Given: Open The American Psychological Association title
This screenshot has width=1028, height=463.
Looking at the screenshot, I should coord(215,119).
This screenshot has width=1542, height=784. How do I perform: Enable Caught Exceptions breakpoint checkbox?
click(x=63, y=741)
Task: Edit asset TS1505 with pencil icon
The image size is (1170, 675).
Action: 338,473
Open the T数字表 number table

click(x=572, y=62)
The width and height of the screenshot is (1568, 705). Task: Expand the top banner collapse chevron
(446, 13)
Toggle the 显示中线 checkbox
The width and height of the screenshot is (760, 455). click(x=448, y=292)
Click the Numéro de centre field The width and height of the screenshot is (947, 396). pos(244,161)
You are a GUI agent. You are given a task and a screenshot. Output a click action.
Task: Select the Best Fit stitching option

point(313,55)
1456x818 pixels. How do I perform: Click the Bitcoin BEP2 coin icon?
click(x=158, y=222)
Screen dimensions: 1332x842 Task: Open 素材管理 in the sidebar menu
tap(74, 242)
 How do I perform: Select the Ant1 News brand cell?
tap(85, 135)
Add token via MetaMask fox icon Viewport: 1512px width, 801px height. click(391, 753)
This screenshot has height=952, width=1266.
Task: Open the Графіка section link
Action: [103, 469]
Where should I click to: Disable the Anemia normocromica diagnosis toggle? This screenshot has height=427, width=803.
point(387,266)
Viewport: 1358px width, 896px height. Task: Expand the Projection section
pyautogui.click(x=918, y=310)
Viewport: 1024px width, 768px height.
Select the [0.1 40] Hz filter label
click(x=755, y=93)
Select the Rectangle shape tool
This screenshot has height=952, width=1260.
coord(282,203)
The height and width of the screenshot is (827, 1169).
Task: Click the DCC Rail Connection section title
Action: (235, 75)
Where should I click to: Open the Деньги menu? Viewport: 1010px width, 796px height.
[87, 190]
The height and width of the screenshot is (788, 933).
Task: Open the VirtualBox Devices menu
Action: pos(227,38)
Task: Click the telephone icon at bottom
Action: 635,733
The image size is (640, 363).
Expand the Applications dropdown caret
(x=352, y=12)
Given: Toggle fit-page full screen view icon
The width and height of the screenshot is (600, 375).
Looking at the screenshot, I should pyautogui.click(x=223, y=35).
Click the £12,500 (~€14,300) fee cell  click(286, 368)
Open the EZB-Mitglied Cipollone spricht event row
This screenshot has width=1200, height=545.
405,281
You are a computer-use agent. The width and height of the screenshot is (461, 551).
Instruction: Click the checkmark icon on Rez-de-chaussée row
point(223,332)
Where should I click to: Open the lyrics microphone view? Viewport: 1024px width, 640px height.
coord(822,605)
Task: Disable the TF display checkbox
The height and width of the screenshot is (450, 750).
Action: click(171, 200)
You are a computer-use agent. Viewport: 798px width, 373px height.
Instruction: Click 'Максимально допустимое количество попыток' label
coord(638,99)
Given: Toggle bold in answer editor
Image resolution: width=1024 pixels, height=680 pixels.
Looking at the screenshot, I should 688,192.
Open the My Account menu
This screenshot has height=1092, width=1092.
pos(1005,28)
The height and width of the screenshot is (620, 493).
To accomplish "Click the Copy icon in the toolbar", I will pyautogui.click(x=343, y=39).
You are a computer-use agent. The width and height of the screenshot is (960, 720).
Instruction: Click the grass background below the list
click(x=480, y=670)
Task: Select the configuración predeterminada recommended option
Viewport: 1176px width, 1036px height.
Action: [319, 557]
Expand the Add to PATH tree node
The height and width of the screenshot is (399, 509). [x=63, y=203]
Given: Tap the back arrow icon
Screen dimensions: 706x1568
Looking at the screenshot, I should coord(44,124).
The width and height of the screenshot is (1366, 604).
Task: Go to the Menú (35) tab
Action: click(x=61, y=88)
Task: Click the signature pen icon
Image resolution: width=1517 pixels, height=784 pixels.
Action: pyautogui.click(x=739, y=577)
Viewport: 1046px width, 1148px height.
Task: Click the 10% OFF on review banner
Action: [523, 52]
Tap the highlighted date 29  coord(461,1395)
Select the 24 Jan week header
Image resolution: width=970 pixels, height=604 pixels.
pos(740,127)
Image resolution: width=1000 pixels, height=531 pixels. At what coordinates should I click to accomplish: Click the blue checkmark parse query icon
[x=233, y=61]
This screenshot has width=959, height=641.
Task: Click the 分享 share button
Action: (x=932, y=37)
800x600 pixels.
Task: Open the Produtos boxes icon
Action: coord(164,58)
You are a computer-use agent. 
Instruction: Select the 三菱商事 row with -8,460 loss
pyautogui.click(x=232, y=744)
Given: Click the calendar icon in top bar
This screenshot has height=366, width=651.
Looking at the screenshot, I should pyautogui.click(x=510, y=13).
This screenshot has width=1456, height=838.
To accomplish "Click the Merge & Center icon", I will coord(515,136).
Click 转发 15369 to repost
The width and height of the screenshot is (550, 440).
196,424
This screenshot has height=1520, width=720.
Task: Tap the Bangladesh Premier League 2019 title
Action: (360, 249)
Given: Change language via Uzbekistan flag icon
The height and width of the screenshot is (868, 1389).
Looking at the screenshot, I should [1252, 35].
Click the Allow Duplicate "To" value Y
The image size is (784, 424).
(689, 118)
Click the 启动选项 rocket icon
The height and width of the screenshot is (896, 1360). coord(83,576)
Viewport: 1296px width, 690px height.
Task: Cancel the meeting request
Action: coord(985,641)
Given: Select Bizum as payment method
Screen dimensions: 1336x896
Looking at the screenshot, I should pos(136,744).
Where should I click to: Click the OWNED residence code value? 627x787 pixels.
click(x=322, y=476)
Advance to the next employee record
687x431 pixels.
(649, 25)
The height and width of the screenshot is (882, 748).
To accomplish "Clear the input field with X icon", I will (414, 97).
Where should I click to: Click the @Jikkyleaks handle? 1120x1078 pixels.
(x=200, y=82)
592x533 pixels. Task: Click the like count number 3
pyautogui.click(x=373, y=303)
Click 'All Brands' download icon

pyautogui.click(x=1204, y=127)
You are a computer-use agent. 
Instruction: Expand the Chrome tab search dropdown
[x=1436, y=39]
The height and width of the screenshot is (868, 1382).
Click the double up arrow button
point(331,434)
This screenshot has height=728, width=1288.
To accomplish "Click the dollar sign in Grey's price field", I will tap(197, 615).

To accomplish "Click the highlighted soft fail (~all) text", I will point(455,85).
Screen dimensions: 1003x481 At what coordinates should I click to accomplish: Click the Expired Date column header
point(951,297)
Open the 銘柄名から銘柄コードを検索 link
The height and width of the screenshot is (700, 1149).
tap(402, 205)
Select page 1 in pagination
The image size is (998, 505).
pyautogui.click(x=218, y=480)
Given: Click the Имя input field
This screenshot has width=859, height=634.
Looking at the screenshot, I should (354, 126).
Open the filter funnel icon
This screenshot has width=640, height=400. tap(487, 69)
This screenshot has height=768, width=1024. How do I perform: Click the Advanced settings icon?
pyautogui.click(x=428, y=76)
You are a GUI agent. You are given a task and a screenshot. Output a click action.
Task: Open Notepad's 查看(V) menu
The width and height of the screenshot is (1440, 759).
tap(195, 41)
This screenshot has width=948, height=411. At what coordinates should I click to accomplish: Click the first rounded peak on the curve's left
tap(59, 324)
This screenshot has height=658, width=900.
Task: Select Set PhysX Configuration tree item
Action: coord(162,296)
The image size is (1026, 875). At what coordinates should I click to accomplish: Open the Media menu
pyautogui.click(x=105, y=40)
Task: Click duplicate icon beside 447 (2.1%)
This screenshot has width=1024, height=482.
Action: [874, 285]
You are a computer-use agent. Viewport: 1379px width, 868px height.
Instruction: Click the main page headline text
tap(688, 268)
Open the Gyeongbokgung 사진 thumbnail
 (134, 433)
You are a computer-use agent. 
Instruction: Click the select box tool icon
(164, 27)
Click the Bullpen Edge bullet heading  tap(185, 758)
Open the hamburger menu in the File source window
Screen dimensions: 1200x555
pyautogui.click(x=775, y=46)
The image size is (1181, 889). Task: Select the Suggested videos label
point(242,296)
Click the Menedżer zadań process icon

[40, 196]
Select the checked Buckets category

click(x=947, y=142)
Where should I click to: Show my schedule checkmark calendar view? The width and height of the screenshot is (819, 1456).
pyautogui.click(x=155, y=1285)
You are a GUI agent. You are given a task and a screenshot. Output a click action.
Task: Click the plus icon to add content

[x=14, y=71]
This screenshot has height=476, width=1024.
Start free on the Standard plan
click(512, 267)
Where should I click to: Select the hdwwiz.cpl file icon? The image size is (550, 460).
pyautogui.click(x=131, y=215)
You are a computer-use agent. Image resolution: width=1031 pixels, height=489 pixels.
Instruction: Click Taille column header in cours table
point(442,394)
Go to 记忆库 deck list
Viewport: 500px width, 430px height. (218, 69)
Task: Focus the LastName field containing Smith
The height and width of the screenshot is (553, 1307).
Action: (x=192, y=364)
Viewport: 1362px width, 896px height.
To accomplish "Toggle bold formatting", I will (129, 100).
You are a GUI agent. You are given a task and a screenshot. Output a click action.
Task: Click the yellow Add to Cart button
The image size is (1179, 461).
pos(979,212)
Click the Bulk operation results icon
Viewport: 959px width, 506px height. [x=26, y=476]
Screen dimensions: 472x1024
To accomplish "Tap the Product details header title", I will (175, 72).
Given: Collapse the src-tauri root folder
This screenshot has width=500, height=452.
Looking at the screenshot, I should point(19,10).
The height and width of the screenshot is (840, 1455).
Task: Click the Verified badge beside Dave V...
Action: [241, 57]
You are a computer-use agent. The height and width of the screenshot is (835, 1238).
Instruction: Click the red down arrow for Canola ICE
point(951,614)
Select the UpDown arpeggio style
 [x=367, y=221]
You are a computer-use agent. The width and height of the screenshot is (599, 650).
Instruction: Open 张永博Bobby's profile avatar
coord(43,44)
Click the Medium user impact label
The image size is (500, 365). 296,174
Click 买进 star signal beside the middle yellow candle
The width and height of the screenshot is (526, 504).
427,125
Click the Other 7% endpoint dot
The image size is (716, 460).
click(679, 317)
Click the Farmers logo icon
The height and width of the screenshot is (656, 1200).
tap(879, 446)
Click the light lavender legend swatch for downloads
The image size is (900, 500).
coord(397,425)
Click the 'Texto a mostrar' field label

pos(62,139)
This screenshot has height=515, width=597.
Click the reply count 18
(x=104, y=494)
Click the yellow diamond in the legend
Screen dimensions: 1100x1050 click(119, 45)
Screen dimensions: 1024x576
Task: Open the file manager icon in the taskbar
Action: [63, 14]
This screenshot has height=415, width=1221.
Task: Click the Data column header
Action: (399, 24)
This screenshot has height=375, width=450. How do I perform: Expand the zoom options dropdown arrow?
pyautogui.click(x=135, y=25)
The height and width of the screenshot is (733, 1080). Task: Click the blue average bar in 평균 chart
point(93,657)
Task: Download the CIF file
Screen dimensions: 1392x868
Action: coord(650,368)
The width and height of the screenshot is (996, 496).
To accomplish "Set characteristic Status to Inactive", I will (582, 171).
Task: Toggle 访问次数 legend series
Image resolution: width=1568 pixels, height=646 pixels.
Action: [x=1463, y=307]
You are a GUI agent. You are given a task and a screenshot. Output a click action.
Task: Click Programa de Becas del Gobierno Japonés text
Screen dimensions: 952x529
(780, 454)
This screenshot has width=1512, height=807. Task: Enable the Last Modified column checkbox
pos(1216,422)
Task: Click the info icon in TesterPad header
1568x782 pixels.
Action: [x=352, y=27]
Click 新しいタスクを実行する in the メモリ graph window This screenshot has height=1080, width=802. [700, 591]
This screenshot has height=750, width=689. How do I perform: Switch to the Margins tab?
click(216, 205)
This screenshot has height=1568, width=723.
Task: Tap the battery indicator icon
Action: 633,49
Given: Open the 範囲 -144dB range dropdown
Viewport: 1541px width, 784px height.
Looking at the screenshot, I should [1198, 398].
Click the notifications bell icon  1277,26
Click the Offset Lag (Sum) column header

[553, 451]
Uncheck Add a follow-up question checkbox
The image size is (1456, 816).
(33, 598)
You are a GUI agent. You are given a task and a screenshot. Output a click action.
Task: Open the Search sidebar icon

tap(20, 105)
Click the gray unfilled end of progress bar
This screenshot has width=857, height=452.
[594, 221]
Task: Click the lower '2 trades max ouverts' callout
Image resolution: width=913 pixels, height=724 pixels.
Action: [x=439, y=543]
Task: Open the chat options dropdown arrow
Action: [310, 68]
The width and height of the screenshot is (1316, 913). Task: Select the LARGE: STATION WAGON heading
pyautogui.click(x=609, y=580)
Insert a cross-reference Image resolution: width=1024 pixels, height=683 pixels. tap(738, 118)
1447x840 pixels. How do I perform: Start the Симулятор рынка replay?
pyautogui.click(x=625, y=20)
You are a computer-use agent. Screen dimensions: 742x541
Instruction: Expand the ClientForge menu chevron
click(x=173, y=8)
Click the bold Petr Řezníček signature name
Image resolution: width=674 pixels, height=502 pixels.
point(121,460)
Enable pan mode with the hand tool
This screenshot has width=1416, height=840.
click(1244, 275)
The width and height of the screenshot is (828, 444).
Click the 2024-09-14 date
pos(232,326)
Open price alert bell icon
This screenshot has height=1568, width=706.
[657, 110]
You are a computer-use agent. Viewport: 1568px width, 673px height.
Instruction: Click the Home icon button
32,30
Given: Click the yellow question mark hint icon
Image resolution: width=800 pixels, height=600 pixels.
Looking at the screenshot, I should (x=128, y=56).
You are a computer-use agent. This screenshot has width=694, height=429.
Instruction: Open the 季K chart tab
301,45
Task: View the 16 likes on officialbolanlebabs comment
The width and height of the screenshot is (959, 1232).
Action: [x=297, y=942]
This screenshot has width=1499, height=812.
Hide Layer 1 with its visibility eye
.....
Work instructions
Scale the records between the lines holding "This screenshot has width=1512, height=807." and "Click 新しいタスクを実行する in", inclusive. Write those lines out again with their requests, and multiply every coordinate in the answers by 0.95, rounding to whole numbers with halves up; leave all other numbers unchanged.

Solved exercise
This screenshot has width=1512, height=807. Task: Enable the Last Modified column checkbox
pos(1155,401)
Task: Click the info icon in TesterPad header
1568x782 pixels.
Action: [x=334, y=26]
Click 新しいタスクを実行する in the メモリ graph window This screenshot has height=1080, width=802. [665, 561]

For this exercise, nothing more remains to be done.